-- Your task --
Reproduce the full passage about Ted Snyder below word for word, with nothing changed or left out.

-- Extracted text --
====

The events of September 11 and the economic downturn have handed Snyder a new and unexpected mission. "We all knew people who were harmed in the attacks," he said. "Most of us had been in the World Trade Center buildings. This doesn't just apply to the business school, but this had a vivid quality to us. Also, the economy got tough, and to this particular group of students, it isn't what they expected. I've been spending a lot of time keeping people's spirits up." The shoddy and allegedly fraudulent practices involving corporations like Enron and Tyco, Snyder adds, have caused a fresh round of soul searching at the school.
The son of a home-improvement contractor and a junior high and high school humanities teacher, Snyder grew up outside Boston. Colby was his only college choice. He set a triple-jump record for Colby that still stands.
By his junior year mononucleosis and a knee injury brought an end to Snyder's track career. "That was all good for me in a perverse way, because I got serious about my studies," he said. He relished classes with Government Professor Albert Mavrinac and English Professor Charlie Bassett, and his friendship with James Meehan, Herbert E. Wadsworth Professor of Economics, has lasted ever since. "Ted was a first-rate student with a curious mind," said Meehan, who has collaborated with Snyder on two scholarly papers.
Peter Kraft, Snyder's sophomore roommate, who is now a Portland, Maine, attorney, said that Snyder's "clear intelligence" was layered "with a sense of what I'd call mirth. He liked Bob Dylan, the Celtics and poker, which we played every night in our room. He tended to speak with reflection rather than to blurt things out."
After Colby Snyder earned a doctorate in economics at the University of Chicago, with a year-and-a-half break as an economist in the antitrust division of the U.S. Justice Department in Washington. His Chicago thesis centered on the effect of hiking criminal penalties for antitrust violators (he later became a frequent expert witness in antitrust court cases). In 1982 he began a 16-year tour at the University of Michigan Business School, culminating in his appointment as senior associate dean.

====

-- Exercise data --
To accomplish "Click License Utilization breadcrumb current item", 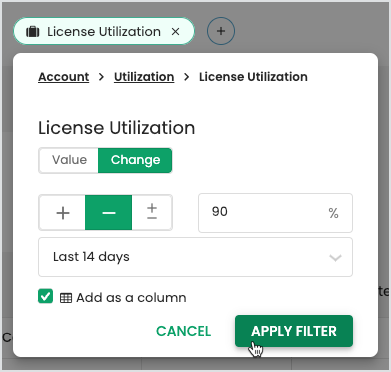I will coord(253,77).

====

-- Solution to the problem --
The events of September 11 and the economic downturn have handed Snyder a new and unexpected mission. "We all knew people who were harmed in the attacks," he said. "Most of us had been in the World Trade Center buildings. This doesn't just apply to the business school, but this had a vivid quality to us. Also, the economy got tough, and to this particular group of students, it isn't what they expected. I've been spending a lot of time keeping people's spirits up." The shoddy and allegedly fraudulent practices involving corporations like Enron and Tyco, Snyder adds, have caused a fresh round of soul searching at the school.
The son of a home-improvement contractor and a junior high and high school humanities teacher, Snyder grew up outside Boston. Colby was his only college choice. He set a triple-jump record for Colby that still stands.
By his junior year mononucleosis and a knee injury brought an end to Snyder's track career. "That was all good for me in a perverse way, because I got serious about my studies," he said. He relished classes with Government Professor Albert Mavrinac and English Professor Charlie Bassett, and his friendship with James Meehan, Herbert E. Wadsworth Professor of Economics, has lasted ever since. "Ted was a first-rate student with a curious mind," said Meehan, who has collaborated with Snyder on two scholarly papers.
Peter Kraft, Snyder's sophomore roommate, who is now a Portland, Maine, attorney, said that Snyder's "clear intelligence" was layered "with a sense of what I'd call mirth. He liked Bob Dylan, the Celtics and poker, which we played every night in our room. He tended to speak with reflection rather than to blurt things out."
After Colby Snyder earned a doctorate in economics at the University of Chicago, with a year-and-a-half break as an economist in the antitrust division of the U.S. Justice Department in Washington. His Chicago thesis centered on the effect of hiking criminal penalties for antitrust violators (he later became a frequent expert witness in antitrust court cases). In 1982 he began a 16-year tour at the University of Michigan Business School, culminating in his appointment as senior associate dean.